No school fee hike without our consent: Archdiocesan board
Schools in the city that come under the Archdiocesan Board of Education (ABE) will not be able to raise their fees without consent from the ABE's executive committee. The ABE decided this at a meeting in January, and the Cardinal approved the decision a week ago.mumbai Updated: Mar 03, 2012 02:12 IST
Schools in the city that come under the Archdiocesan Board of Education (ABE) will not be able to raise their fees without consent from the ABE's executive committee. The ABE decided this at a meeting in January, and the Cardinal approved the decision a week ago.
The ABE oversees around 150 schools of which around 130 have aided secondary sections and unaided primary sections. The remainder is unaided for both primary and secondary sections.
"The decision to raise fees is not the decision of a single principal," said Father Gregory Lobo, head of the ABE.
After receiving proposals, the 15-member executive body may form a committee to scrutinise them, said Fr Lobo.
The ABE has received two proposals from schools so far about raising fees. More are likely to come in once the start of the new academic year approaches in June.
The Maharashtra Educational Institutions (Regulation of Collection of Fee Act) bill was cleared in the assembly in August last year.

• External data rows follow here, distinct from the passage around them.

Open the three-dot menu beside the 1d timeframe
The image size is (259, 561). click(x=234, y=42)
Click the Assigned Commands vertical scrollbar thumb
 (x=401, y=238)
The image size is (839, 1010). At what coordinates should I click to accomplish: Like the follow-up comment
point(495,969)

The state government has since forwarded it to the Centre, and is awaiting clearance (see timeline).
"Guidance from the ABE is important so that principals do not take decisions based on whims and fancies," said Father Francis Swamy, principal of Holy Family School in Andheri.

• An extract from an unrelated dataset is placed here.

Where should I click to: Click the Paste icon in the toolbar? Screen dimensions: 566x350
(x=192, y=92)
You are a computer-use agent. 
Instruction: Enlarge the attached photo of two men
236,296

The most recent case of an ABE school getting embroiled in a fee hike controversy was when parents of students at St Elias School in Khar protested against the authorities for nearly doubling the monthly fee halfway through the year.
Parents are happy with the ABE's decision to screen fee hike proposals. "It is a good decision, we must appreciate that they are following the law," Jayant Jain, president of the Forum for Fairness in Education.
However, not all parents are convinced.
"It is better for parents if fee hikes get government approval," said one parent. "That way there is more transparency."